▶ [About this exercise]: Nothing but an exact repeat of the data, with pictures removed, belongs in the answer.

▶ [Stored data entries]:
==*==

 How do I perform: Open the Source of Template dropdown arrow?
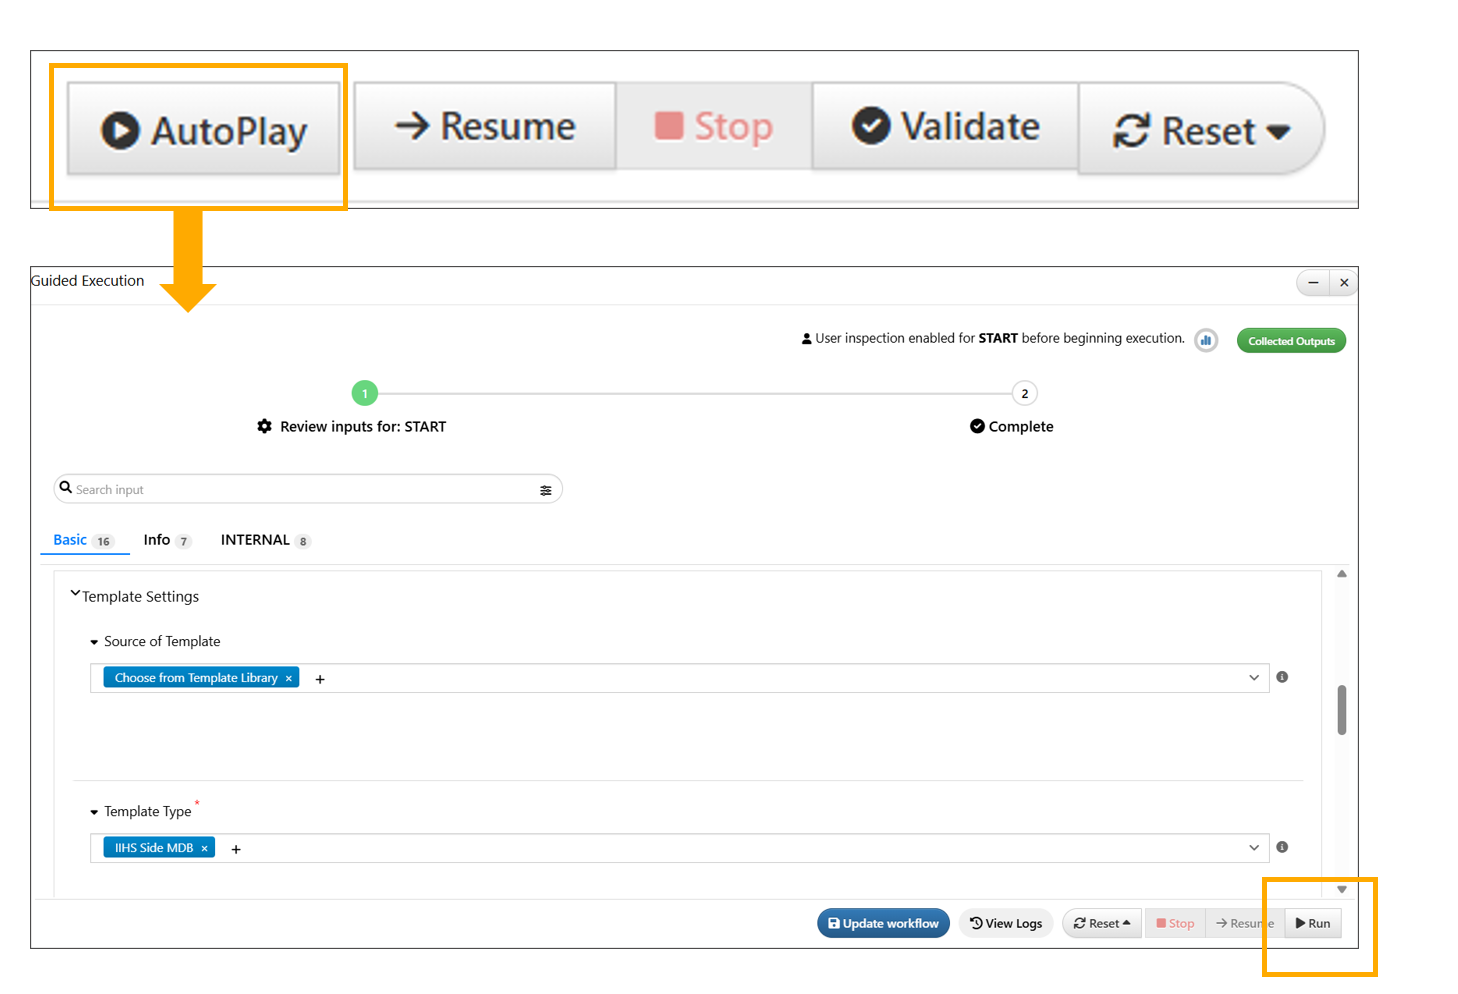click(1254, 678)
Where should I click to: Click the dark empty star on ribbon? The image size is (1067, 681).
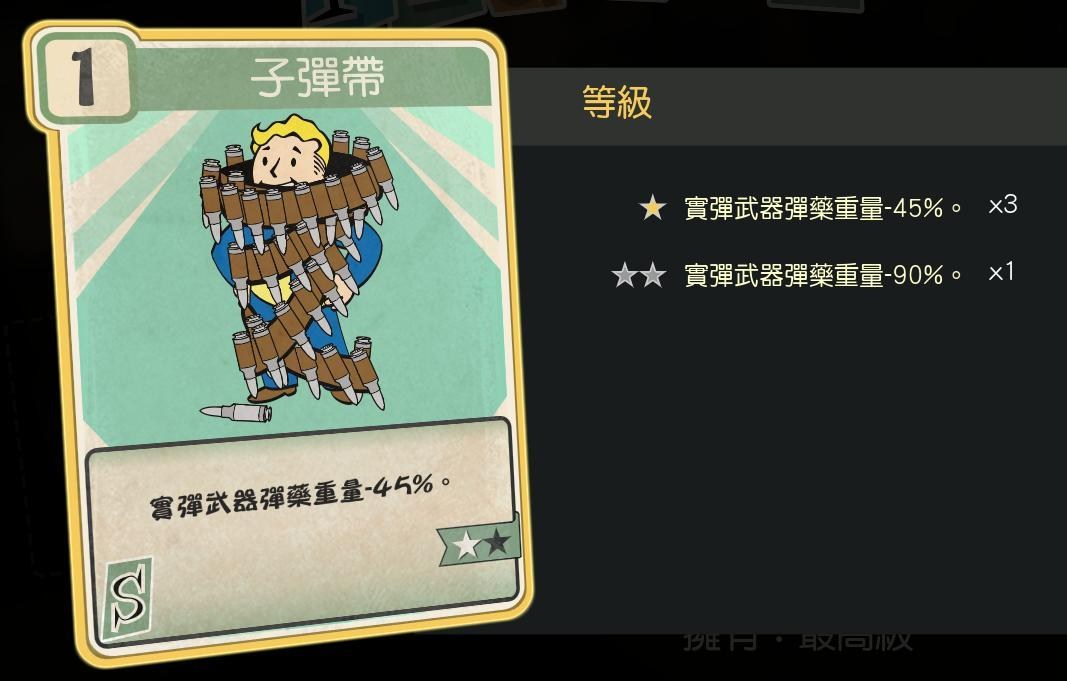[497, 540]
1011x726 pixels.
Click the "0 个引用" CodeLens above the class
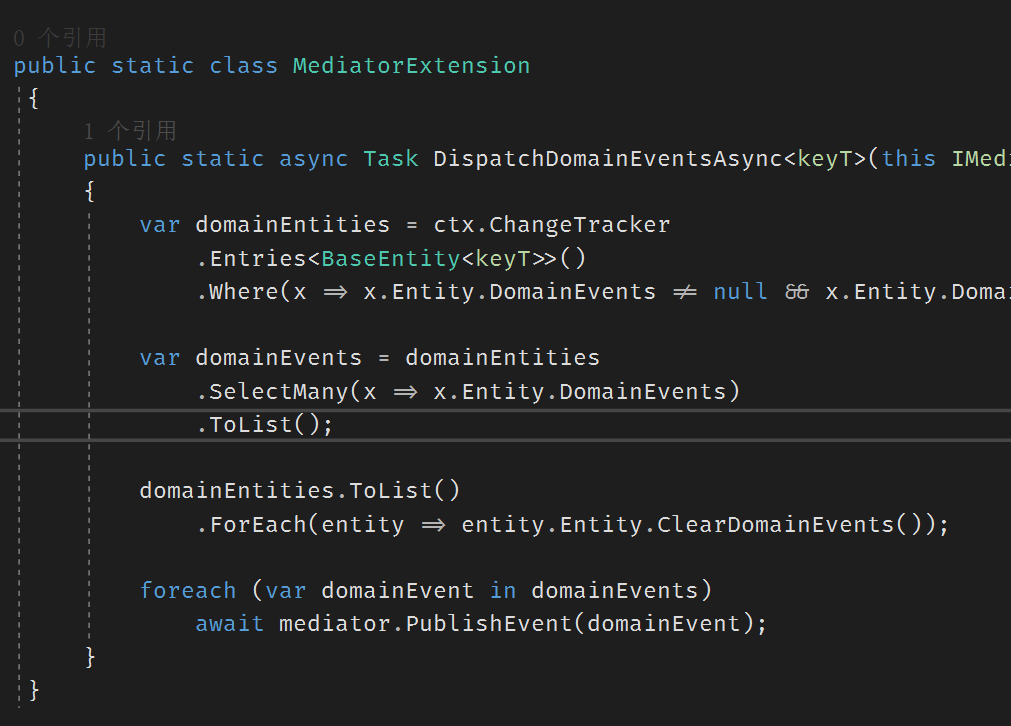point(60,38)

==*==

▶ [Written solution]:
 How do I perform: Open the Source of Template dropdown arrow?
click(1254, 678)
Where should I click to: Click the dark empty star on ribbon? The image size is (1067, 681).
[497, 540]
1011x726 pixels.
Click the "0 个引用" CodeLens above the class
point(60,38)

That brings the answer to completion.